The President of the US announced today that he is dosing himself with an anti-malaria drug called hydroxychloroquine, in the hope of fending off Covid-19, the new virus which has (so far) killed 93000 people in America and 35000 people in the UK.
Senior medical advisors have pointed out that this drug does have side-effects and if you are not actually suffering from malaria it is pointless to start using it.
Donald Trump is also at war with the World Health Organisation, threatening to halt US funding. He has accused the WHO of ignoring valuable advice and spreading misleading info about the new coronavirus (this from someone who suggested that household disinfectants could be used for medical treatment of covid patients!)
Last year in July, we had a visit from the nPower contractor, who had arranged to install a smart meter; they originally contacted us by e-mail, advising that they had arranged to carry out this work. It was never mentioned that we had the option to decline this offer.
The nPower contractor turned up, spent three hours faffing around and decided that the system could not be made to work, then went away. A couple of days later we noticed that the fridge had stopped working and discovered that the electric socket in the kitchen was dead.
Cue a flurry of messages between me, my landlord, and nPower; I confirmed that the fridge wasn’t broken, nPower told me to pay for an electrician to inspect the fusebox, and the landlord said it was nothing to do with him. I moved into this flat four years ago; the electrics have never been given their annual inspection.
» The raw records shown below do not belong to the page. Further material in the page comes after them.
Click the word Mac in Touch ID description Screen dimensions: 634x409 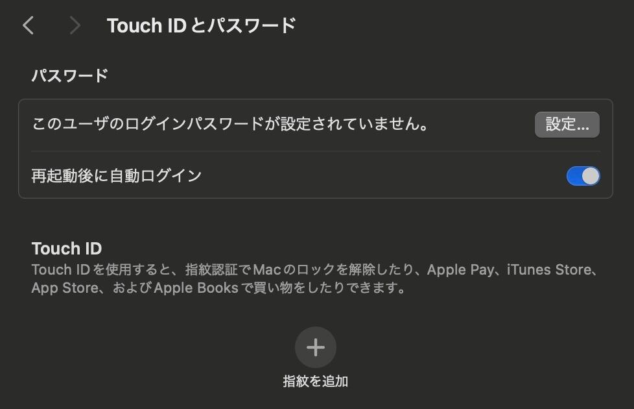[267, 269]
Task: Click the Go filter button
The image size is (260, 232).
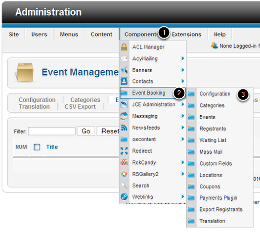Action: 86,131
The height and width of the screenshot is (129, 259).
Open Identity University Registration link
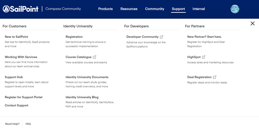[74, 37]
I have been working from home now for about two months; last night I decided to go for an evening walk before dinner. It reminded me of the normal journey from work to Oxford Road station, and I realised how that walk allowed my brain to settle down and relax after the intense activity of the office.
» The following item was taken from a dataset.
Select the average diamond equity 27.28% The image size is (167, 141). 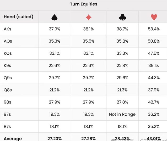point(89,138)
I took photographs of the street, and the jobcentre, and the pub which has now been converted to an Indian Restaurant, and the pylons and the flowers and the power station. Perhaps in fifty years’ time the station will still be there.
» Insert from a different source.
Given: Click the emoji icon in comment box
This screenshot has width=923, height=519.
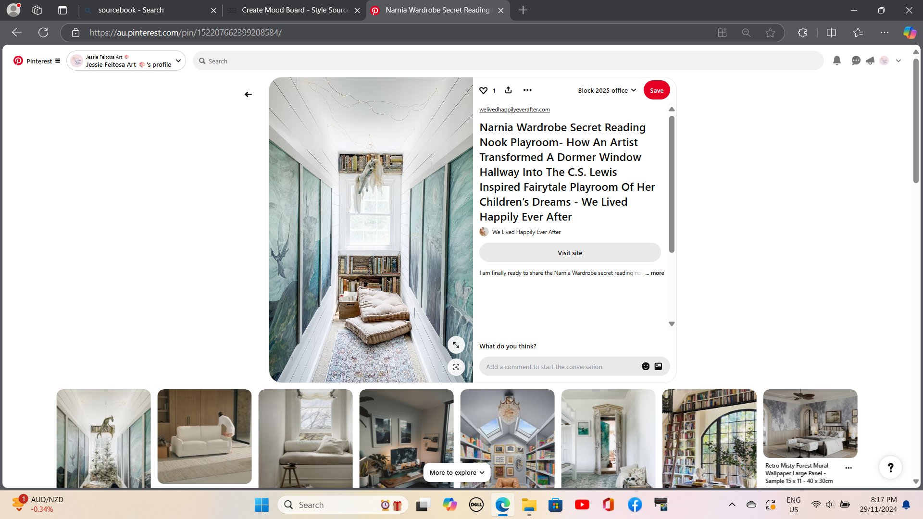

I dream about a manufacturing site which goes out of business due to coronavirus; their offices have cupboards full of glossy brochures and bespoke stationery. There is an immense library of hardbound notebooks filled with test results for every production batch of material; the person in charge of all this testing is actually dishonest and lazy, and he simply fills in the appropriate numbers without bothering to check the performance.
When the factory was being demolished, we could see the giant storage tanks and reactor vessels previously hidden behind a sturdy brick wall. To make sure that none of the workers could gain access to technical or commercial details, the purchasing manager allocated codenames to each raw material. Every month these names would be changed, and if the amended details were not circulated in time, you would find delivery drivers pumping solvents into an already-full tank or contaminating one resin system with another.
I have a few photos of the derelict factory; one of my friends is an art teacher, and she invited her pupils to create a series of pictures based on these images. So we now have a tremendous mural in the reception area, with a constellation of pictures, street-maps, chemical structures and quality-control ledgers depicting the history of the firm.